In responding to a flurry of online criticism of a piece published by Newsweek Middle East titled “Where is Palestine?” Leila Hatoum alluded to the notion that Eastern-European Jews have no ancestral or historic connection to the Middle East.
The article itself was by the journalist Ben White, about whether Google was right to remove the label “Palestine” from its map of the region this summer. Hatoum’s responses online raised the ire of watchdog pro-Israel groups.

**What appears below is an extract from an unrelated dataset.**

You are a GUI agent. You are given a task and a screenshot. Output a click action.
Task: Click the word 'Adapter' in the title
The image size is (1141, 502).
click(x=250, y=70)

The rightwing website the Tower also highlighted a two-year-old tweet in which Hatoum evoked the “Khazar hypothesis,” used historically “to say that Jews are not the Chosen People of God,” said Mark Potok of the Southern Poverty Law Center, “and that they are making a false claim to Israel.” According to the hypothesis, Ashkenazi Jewry come originally from a kingdom of Khazaria, in Eastern Europe and Central Asia, and converted to Judaism en masse centuries ago.
The hypothesis has been discussed and employed by a whole range of groups and thinkers — from the neo-Nazi Christian Identity movement to the left-wing Israeli author Sholomo Sand. In it’s most extreme permutations, the hypothesis is employed to “prove” that the European Jews of today — and their ancestors and descendants — are not the “true descendants” of the Hebrews of the Bible. Potok called is “a hardline anti-Semitic theory.”
Though the hypothesis has a much older history, it was popularized in 1976 by Arthur Koestler in a book titled The Thirteenth Tribe. Koestler, ironically, was seeking to combat anti-Semitism by proving that Jews were “white” Europeans — not Semites.
But the hypothesis would play into already widespread theological beliefs cherished by some Christian groups that held themselves, not modern Jews, to be the true People of Israel. For example, Anglo-Israelism, popular in the 19th century, held that Anglo-Saxons were the true descendants of the ancient Israelites.
Political criticism of Israel has also drawn on the the Khazar hypothesis. Among the most high profile is the Hebrew University professor Sand, who explored the hypothesis in his polemic “The Invention of the Jewish People,” as a way to critique the national narrative of the Zionist project — in which establishing ancestral claims to the land was clearly important.
It is on this murky ground between political critique and older conspiracy theories about Jewish control where Hatoum finds herself.
“In her case the purpose of the trope divorces Jews from any sort of authentic lineage or genealogy that would lead back to the Holy Land,” said John-Paul Pagano, a blogger who focuses anti-Semitic reactions to Israel. “It’s a way of saying they are an alien people, that they are fraudulently claiming this land.”